What the task requires:
Please restate word for word the lines of the entries below from the one with "Given: Click the" to the one with "Where should I", inclusive, and leave out every picture.

Stored data:
+---+

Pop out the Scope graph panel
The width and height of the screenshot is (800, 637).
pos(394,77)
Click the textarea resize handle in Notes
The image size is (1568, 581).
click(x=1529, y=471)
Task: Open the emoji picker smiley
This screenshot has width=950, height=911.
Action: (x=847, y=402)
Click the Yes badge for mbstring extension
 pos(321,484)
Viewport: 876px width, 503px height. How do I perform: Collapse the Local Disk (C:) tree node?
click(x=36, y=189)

+---+

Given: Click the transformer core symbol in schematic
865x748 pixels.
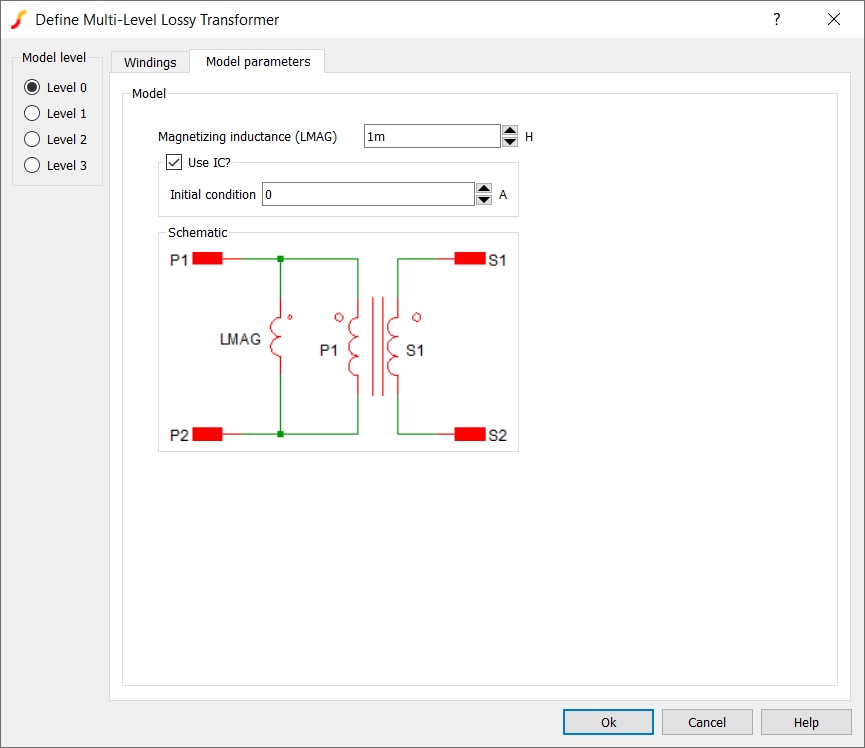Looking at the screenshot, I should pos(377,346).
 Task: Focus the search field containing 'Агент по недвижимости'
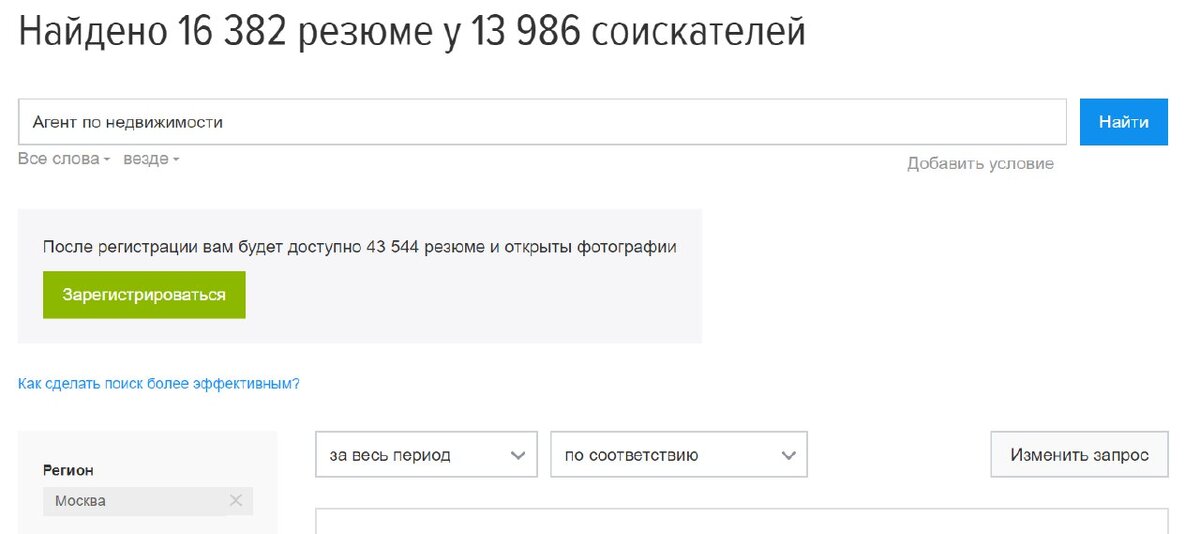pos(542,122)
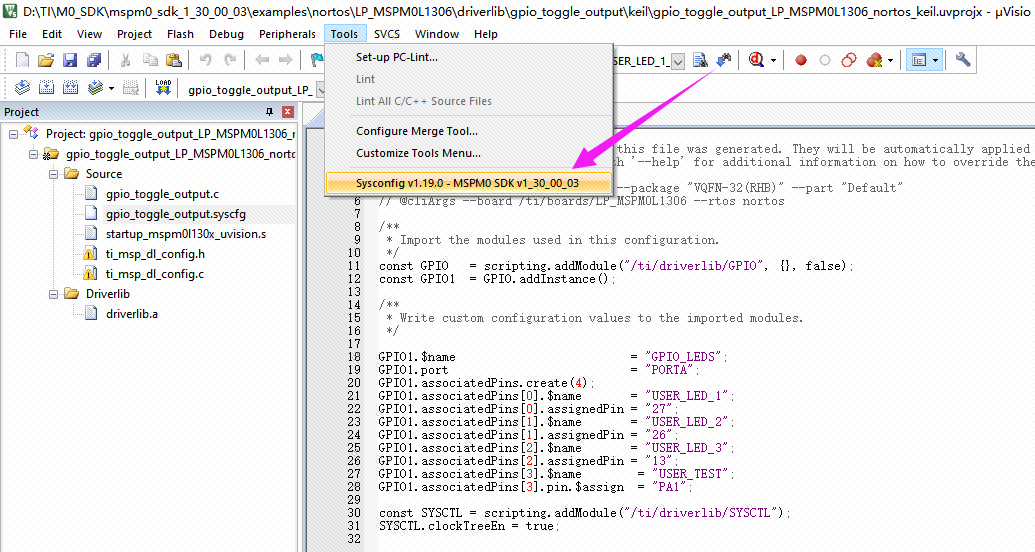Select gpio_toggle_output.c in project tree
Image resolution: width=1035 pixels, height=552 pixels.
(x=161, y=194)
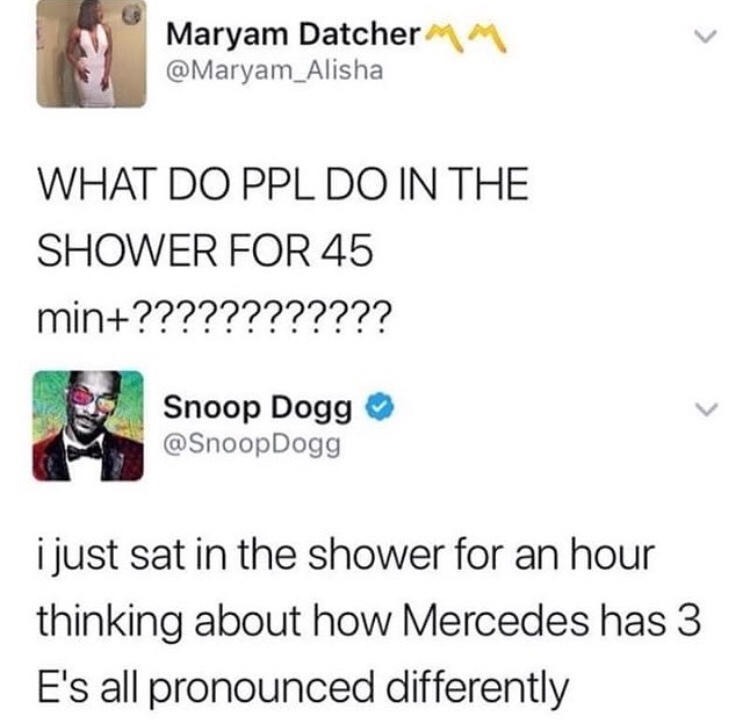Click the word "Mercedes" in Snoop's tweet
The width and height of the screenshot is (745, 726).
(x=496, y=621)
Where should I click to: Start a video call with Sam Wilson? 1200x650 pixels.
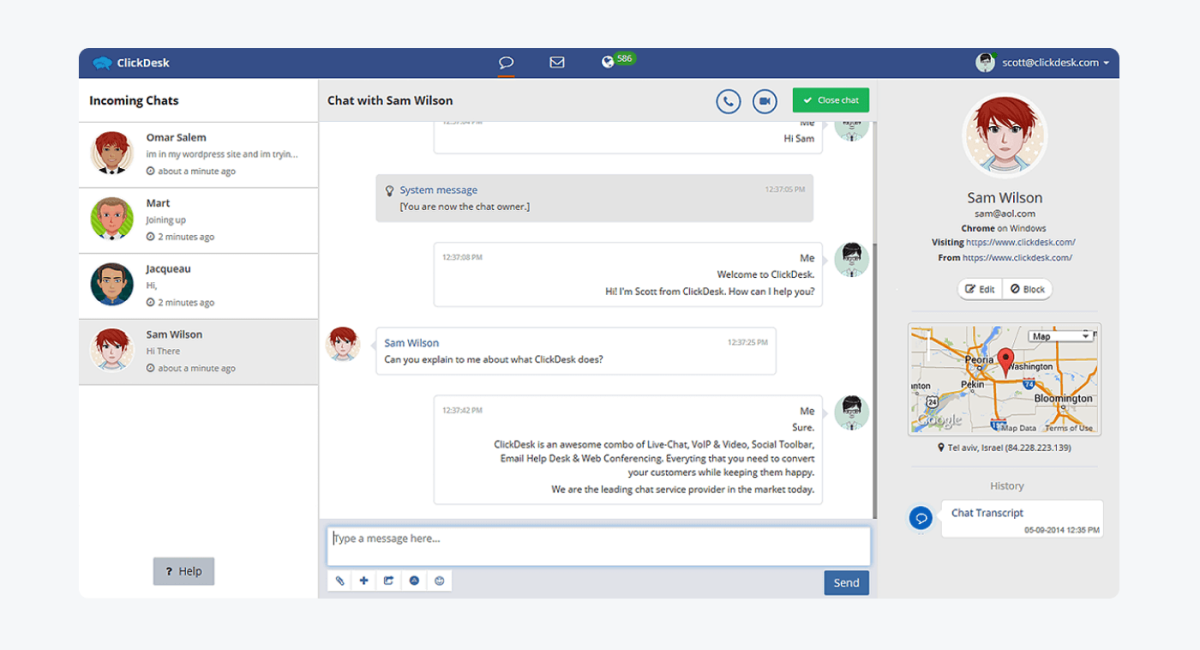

+---+

Problem solution:
Given: Click the transformer core symbol in schematic
865x748 pixels.
Looking at the screenshot, I should pos(377,346).
 Task: Focus the search field containing 'Агент по недвижимости'
pos(542,122)
Select gpio_toggle_output.c in project tree
Image resolution: width=1035 pixels, height=552 pixels.
(x=161, y=194)
Click the word "Mercedes" in Snoop's tweet
The width and height of the screenshot is (745, 726).
(x=496, y=621)
Where should I click to: Start a video call with Sam Wilson? 1200x650 pixels.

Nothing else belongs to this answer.